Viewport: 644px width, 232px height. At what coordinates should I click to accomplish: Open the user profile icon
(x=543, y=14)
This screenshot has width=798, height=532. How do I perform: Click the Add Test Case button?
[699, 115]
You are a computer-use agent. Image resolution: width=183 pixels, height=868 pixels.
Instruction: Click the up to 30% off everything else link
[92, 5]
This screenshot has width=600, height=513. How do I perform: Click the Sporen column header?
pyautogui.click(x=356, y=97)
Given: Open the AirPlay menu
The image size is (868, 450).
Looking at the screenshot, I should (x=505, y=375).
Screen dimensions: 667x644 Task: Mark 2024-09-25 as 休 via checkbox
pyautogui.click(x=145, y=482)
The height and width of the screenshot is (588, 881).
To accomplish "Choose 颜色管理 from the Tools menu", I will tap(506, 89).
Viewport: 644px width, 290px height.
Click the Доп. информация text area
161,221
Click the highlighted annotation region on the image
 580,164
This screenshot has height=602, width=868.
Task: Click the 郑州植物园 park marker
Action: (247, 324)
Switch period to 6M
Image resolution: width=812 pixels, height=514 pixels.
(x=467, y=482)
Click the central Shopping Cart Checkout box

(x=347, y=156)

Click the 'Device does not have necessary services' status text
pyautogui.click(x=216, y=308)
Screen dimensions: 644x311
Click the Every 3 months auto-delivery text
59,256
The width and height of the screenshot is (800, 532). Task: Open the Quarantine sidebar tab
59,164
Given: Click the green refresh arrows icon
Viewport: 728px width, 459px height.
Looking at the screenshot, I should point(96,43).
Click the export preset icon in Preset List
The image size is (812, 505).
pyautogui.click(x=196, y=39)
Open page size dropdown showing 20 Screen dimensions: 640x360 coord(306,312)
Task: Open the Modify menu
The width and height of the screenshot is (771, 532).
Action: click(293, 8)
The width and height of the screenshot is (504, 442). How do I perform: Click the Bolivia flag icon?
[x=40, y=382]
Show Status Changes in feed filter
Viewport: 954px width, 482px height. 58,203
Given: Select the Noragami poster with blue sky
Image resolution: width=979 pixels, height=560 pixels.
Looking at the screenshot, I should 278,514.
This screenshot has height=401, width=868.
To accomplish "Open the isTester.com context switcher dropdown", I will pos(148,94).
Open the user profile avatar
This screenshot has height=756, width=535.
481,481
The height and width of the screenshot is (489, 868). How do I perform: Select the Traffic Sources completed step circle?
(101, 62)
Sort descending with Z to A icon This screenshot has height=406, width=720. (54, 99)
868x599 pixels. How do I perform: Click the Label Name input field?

######

WHAT YOU HAVE TO DO :: Whenever a line in the entries above includes the word "with", pull that line out.

TASK RESPONSE ::
Given: Select the Noragami poster with blue sky
Sort descending with Z to A icon This screenshot has height=406, width=720. (54, 99)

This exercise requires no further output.